Emosinya makin tak terkendali hanya dalam sekejap. Manusia memang selalu baru tahu menghargai setelah kehilangan—semakin lama bersama Shen Yichu, ia makin merasa biasa saja, namun saat tahu perempuan itu akan meninggalkannya, ia justru mulai merasa berat melepasnya.

Ia tidak mau, tidak rela ia pergi.

Shen Yichu memilih diam, tak menyangka Linjun berpikir sebuah permintaan maaf cukup untuk memaafkannya.

“Siapa calon suamimu?” Ia tiba-tiba mencengkeram leher Shen Yichu erat-erat hingga wajah perempuan itu memerah.

Dijerat mendadak seperti itu, rasanya seolah terperosok ke dalam air—tak lagi bisa bernapas, Shen Yichu refleks memukul-mukul lengannya, tapi tak ada hasil.

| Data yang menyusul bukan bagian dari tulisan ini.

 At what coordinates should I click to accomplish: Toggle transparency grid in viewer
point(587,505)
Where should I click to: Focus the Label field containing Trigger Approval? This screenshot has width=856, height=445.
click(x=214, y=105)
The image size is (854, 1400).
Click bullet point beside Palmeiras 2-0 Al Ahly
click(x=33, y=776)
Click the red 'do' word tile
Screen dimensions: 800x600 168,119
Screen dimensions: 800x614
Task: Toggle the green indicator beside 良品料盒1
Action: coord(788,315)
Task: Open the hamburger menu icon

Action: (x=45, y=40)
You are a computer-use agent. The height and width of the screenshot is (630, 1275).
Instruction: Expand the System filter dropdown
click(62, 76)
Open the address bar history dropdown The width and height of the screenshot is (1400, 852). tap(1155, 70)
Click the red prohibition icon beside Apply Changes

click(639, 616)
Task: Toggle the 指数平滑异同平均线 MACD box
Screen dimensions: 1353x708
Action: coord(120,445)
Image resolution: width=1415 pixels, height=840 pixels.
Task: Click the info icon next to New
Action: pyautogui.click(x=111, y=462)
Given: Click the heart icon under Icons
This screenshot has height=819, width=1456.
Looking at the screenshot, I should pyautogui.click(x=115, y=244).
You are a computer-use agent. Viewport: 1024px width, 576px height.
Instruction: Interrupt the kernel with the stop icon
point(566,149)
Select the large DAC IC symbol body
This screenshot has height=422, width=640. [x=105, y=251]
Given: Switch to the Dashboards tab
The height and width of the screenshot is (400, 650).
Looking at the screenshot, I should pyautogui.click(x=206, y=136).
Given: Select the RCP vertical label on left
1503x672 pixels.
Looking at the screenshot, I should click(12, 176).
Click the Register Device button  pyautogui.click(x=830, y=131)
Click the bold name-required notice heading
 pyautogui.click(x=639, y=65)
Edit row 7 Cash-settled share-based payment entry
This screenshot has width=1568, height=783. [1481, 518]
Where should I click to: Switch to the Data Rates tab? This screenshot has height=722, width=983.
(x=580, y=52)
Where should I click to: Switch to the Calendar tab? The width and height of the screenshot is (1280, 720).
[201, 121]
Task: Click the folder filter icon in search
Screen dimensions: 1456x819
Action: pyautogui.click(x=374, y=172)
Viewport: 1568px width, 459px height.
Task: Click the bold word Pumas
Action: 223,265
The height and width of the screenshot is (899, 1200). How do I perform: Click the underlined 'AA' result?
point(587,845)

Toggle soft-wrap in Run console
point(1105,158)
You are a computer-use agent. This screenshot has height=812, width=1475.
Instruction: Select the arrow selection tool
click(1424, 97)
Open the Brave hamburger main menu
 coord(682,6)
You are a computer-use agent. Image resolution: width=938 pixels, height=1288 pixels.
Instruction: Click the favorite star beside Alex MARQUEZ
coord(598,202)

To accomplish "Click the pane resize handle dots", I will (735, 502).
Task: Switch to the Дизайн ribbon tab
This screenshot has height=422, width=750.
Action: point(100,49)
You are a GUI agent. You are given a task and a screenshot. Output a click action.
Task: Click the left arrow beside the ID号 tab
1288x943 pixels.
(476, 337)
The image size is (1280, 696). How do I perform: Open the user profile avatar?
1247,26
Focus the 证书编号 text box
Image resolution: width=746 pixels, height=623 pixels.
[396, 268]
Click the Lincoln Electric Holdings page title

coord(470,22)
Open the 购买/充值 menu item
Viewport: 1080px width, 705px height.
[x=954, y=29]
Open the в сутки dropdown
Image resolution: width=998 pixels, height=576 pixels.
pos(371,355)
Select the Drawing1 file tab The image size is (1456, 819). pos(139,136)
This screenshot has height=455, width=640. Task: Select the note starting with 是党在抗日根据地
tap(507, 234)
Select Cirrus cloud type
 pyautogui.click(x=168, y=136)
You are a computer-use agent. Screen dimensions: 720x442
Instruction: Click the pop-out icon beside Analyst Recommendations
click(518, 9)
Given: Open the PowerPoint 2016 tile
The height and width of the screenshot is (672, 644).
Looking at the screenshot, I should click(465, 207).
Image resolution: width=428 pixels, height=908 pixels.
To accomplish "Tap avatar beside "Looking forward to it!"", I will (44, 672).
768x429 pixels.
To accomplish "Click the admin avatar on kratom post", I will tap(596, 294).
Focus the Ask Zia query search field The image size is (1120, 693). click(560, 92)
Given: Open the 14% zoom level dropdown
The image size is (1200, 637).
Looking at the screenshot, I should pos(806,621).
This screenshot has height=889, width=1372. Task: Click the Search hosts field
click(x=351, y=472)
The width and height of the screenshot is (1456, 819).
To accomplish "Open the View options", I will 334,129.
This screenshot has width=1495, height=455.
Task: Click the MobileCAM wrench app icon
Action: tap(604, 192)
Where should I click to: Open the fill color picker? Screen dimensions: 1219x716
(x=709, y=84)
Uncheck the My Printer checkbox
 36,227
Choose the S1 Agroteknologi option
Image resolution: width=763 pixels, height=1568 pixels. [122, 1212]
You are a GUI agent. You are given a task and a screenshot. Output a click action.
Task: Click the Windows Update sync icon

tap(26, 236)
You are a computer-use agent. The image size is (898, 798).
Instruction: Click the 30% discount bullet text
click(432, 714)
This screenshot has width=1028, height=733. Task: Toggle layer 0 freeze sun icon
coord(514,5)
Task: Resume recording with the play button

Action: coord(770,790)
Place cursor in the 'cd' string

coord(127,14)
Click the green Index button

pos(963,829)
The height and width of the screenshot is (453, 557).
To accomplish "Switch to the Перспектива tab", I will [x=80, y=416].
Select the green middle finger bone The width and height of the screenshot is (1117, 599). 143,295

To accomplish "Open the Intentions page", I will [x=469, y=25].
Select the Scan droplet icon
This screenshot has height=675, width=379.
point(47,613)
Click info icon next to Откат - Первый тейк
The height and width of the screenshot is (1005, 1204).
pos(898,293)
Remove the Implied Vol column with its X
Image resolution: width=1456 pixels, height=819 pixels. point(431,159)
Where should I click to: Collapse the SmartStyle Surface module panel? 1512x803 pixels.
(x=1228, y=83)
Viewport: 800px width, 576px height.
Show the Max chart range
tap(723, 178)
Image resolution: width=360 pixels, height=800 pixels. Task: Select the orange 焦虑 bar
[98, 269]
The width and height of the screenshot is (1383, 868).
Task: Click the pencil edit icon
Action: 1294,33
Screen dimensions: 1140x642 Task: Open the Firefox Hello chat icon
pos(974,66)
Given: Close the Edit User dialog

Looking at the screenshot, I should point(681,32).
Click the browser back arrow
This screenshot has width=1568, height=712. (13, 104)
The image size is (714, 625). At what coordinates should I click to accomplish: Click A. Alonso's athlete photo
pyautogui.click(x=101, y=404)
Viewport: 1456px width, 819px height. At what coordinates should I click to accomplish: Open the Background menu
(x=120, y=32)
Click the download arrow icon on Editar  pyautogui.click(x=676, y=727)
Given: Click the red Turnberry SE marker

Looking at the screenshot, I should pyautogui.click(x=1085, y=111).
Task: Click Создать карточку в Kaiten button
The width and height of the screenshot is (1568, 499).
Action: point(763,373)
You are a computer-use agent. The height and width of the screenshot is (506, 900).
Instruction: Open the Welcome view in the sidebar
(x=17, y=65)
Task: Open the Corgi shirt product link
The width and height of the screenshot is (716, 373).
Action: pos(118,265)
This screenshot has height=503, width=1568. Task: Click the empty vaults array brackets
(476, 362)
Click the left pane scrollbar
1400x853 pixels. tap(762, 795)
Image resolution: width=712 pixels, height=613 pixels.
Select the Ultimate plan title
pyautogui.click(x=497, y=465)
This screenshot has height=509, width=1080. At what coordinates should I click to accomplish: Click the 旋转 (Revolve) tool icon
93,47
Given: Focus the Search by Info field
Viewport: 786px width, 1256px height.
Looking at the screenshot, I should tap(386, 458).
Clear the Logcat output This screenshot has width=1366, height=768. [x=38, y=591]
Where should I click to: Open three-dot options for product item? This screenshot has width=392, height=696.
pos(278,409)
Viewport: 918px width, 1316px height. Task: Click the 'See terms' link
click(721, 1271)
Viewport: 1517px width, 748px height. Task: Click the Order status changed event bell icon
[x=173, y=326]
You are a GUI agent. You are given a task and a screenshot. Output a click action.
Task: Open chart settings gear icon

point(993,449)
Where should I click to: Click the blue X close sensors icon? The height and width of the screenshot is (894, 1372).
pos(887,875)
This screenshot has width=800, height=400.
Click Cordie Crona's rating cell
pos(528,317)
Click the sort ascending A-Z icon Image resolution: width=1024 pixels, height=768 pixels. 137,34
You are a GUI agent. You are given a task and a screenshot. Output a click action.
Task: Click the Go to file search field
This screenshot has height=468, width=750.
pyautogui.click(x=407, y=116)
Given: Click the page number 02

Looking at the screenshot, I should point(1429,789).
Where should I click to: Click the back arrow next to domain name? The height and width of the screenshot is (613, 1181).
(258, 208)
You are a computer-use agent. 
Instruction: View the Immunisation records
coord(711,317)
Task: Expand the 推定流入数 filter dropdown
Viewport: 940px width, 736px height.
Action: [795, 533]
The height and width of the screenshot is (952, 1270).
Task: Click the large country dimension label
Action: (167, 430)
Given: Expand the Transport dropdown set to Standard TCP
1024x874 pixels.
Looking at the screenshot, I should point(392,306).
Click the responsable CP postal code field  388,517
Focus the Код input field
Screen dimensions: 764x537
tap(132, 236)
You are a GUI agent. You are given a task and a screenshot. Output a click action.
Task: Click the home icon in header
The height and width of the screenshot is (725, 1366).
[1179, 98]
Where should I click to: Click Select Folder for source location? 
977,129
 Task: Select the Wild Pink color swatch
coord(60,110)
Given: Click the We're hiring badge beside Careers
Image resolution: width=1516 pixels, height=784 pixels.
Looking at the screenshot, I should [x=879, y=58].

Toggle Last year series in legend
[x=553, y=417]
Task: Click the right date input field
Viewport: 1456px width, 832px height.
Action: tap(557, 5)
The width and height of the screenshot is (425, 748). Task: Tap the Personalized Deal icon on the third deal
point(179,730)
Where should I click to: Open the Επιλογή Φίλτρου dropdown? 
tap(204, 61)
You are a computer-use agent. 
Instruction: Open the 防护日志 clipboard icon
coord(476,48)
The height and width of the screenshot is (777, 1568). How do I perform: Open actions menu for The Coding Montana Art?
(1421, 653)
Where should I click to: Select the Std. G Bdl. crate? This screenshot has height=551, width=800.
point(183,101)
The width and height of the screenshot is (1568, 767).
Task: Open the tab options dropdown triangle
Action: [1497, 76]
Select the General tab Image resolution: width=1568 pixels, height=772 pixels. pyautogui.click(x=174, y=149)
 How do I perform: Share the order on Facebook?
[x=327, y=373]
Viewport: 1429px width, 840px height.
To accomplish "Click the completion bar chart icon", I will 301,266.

Melihat ia meronta, Linjun kembali melonggarkan genggamannya.

“Katakan!” Suaranya dingin, wajahnya berubah menyeramkan, kata itu hampir seperti teriakan.

Shen Yichu terengah-engah, otaknya yang kekurangan oksigen sesaat terasa sangat menyiksa.

Ia memegangi leher, berusaha menenangkan napas.

Rasa takut yang baru saja muncul perlahan menyebar, menguasai seluruh benaknya. Di kejauhan, hanya ada satu lampu jalan yang redup. Selain itu, dunia seolah kehilangan segala kehidupan.

Suara daun yang sebelumnya samar kini terdengar jelas dan nyaring.

“Chu Chu, katakan padaku siapa dia?” Nada Linjun melunak, tapi tetap memaksa, mengandung ancaman.

Shen Yichu yang baru saja sadar, menoleh ke sekeliling, berharap ada seseorang yang bisa menolongnya. Sayang, selain lampu jalan itu, tak ada siapa-siapa.

Keringat dingin membasahi dahinya, tangannya mengepal erat.

Dalam benaknya, ia mulai mengingat kembali gerakan-gerakan yang dipelajarinya dari video tentang cara menghadapi orang berbahaya.

“Kalau kau macam-macam, dia takkan diam saja.”

Ucapan itu sendiri membuat hati Shen Yichu goyah—Jiang Yimu sama sekali tak akan peduli pada hidup matinya.

Linjun sedikit melonggarkan genggamannya, tampak ragu.

“Biar kau tahu siapa yang lebih kuat.”

Begitu berkata, ia mengangkat Shen Yichu secara horizontal. Perempuan itu spontan mencengkeram lengan bajunya erat-erat.

Matanya penuh ketakutan, bibirnya bergetar tanpa darah sedikit pun.

Hatinya seperti danau mati tanpa gelombang.